SELECTED EXCERPT →
• • •

Kenneth Dodge, one of the nation’s preeminent scholars on early childhood education, says North Carolina’s four-year-olds would be better served by more preschool seats than an online school.
Dodge, the Pritzker Professor of Early Learning Policy Studies at Duke University’s Sanford School of Public Policy, made his remarks in response to questions about House Bill 485, which would create a virtual early learning pilot program for at-risk children.
“My hypothesis is that it would be a failure because the value in Pre-K is less about the skill-learning in reading and math and more about skill-learning in social-emotional domains such as self-regulation, turn-taking, cooperation, waiting in line, social problem-solving, relating to peers and adults, and the other behaviors involved in going to school,” Dodge told Policy Watch. “I think the state’s response to the shortage of preschool seats should be to increase the number of preschool seats.”
Lawmakers are looking to HB 485 to expand access to preschool, which studies show increases a child’s chances for future academic success.
North Carolina currently has a long waiting list of young children who are eligible to attend state-funded preschools but do not because seats aren’t available, parent’s work schedules conflict, transportation issues, among others.
And even though the state increased preschool funding and enrollment during the 2017-18 school year, an academic report released this week by the National Institute for Early Education Research (NIEER) at Rutgers University, found that access to Pre-K hovered at 23 percent, which is below the national average.
“The State of Preschool 2018” found that nationwide, only a third of 4-year-olds and 5.5 percent of 3-year-olds are enrolled in public preschools.
“Nationally, we are disappointed by the lack of progress and concerned about the number of children missing the quality early learning- experiences that can make a lifelong difference,” said NIERR Founder and Co-Director Steven Barnett.
But Barnett said “North Carolina is moving in the right direction with increased investments and access for 4-year-olds to the state program.”
Supporters of the online school see it as a way to provide more low-income, at-risk children access to “quality preschool.”
“High-quality Pre-K is the best solution, no question about it,” said Rep. Craig Horn, (R-Union), the bill’s primary sponsor. “If we tripled the number of slots they [at-risk children] still couldn’t get there. Transportation issues, health issues, socioeconomic issue, issues that we can’t even imagine.”

• • •

GIVEN DATA →
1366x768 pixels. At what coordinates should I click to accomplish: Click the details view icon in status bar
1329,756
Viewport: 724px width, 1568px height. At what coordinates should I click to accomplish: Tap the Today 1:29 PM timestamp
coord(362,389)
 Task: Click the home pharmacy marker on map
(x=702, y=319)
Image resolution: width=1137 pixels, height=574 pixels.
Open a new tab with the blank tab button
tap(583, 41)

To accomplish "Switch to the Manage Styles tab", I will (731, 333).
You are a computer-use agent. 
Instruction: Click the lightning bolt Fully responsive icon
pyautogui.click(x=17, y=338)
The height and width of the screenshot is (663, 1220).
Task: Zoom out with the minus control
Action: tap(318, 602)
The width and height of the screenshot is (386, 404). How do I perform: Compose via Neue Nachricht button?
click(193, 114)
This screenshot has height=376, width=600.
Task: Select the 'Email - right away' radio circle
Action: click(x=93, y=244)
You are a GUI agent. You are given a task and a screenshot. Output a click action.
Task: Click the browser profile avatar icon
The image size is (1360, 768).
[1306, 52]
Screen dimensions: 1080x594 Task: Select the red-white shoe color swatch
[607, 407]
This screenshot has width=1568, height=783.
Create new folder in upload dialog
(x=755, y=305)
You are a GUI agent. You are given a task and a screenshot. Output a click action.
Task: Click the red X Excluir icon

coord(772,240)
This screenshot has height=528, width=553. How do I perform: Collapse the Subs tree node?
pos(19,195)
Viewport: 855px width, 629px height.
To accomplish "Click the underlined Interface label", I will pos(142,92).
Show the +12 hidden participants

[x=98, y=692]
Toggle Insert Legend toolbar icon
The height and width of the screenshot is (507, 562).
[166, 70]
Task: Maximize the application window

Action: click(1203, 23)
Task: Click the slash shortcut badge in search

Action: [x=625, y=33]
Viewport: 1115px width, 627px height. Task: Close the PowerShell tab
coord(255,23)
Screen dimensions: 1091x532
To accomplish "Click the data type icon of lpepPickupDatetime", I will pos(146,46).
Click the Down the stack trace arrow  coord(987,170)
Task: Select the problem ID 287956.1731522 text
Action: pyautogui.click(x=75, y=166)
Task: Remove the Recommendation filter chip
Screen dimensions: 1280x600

• • •

TO DO →
a: Output the passage of the preschool article from "And even though" up to and including "Co-Director Steven Barnett.".
b: Condense the paragraph of the preschool article that opens with "And even though the state increased preschool funding" into a single shorter sentence that keeps its main facts.
c: List every social-emotional skill that Dodge names in the preschool article as part of the value of Pre-K.

EXERCISE ANSWERS →
a:
And even though the state increased preschool funding and enrollment during the 2017-18 school year, an academic report released this week by the National Institute for Early Education Research (NIEER) at Rutgers University, found that access to Pre-K hovered at 23 percent, which is below the national average.
“The State of Preschool 2018” found that nationwide, only a third of 4-year-olds and 5.5 percent of 3-year-olds are enrolled in public preschools.
“Nationally, we are disappointed by the lack of progress and concerned about the number of children missing the quality early learning- experiences that can make a lifelong difference,” said NIERR Founder and Co-Director Steven Barnett.

b: Although North Carolina increased preschool funding and enrollment in the 2017-18 school year, a report released this week by the National Institute for Early Education Research (NIEER) at Rutgers University found the state's Pre-K access at 23 percent, below the national average.

c:
- self-regulation
- turn-taking
- cooperation
- waiting in line
- social problem-solving
- relating to peers and adults